List of approximate methods

With the approximate CDF aggregator about to go in, I thought it would be good to collect in one place all the other approximate methods I could potentially add, and some possible uses of each. I’m sure you could all think of other uses, and help decide which of these might be impactful additions.

I’ll refer to the data being aggregated as “the stream”, though I’m only considering methods which work in the partitioned stream model. All methods compute a sketch/sample/summary S in a single pass over the data (an aggregator), and can then support some class of queries using only the information in S.

Unweighted Streams

  • Approximate CDF. (Already done.) Using only S, given any value x, compute an approximation S.R(x) of the true rank R(x), the number of values in the stream less than x. Given fixed 𝜀 and 𝛿, we want to compute an S with the property that, with probability 1-𝛿, for all values of x simultaneously, abs(S.R(x) - R(x)) ≤ 𝜀N, where N is the stream size. The algorithm I implemented can do this using a sketch with asymptotic size O(1/𝜀 log² log(1/(𝜀𝛿))).

    I made some measurements of my implementation, and in practice using a sketch holding 500 values achieves an average error of .0025, and max error of .0072. That means if you ask for the median, you will get a value x with R(x) = .05 ± .0072, probably better. The error goes down roughly linearly as you increase the size of the sketch.

    Example uses:

    • Approximate quantiles aggregator, e.g.
      mt.annotate_cols(quartiles = hl.agg.approx_quantiles(mt.foo, [0, .25, .5, .75, 1]))
      
    • Distribution visualiztion. Compute a sketch, collect to python, then interactively explore the distribution, drawing histograms with various bin sizes, smoothed kernel approximations, etc., all locally.

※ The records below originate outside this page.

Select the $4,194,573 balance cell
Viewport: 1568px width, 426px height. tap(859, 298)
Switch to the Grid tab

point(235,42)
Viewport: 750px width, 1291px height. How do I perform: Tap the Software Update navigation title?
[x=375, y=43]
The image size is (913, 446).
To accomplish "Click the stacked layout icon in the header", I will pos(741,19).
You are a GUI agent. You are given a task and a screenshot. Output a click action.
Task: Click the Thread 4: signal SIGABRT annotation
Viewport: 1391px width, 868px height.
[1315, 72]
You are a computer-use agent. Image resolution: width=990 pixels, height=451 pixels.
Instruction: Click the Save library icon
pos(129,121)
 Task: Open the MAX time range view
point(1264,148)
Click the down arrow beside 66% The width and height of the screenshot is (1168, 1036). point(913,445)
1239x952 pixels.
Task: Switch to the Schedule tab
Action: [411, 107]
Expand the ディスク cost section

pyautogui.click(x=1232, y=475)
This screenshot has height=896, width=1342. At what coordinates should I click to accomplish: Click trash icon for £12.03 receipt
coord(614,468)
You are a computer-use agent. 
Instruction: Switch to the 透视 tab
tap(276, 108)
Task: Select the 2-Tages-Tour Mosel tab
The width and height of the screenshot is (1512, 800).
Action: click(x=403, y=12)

    Paper: http://arxiv.org/abs/1603.05346v2

  • Cardinality estimation. Estimate the number of distinct values in the stream. (Like HyperLogLog, but there is a new method that appears to be better.) If I understand the paper correctly, for a certain parameter setting this sketch uses at most 20kB of space, and gives an unbiased estimate of the number of distinct values with standard deviation less than .004*N.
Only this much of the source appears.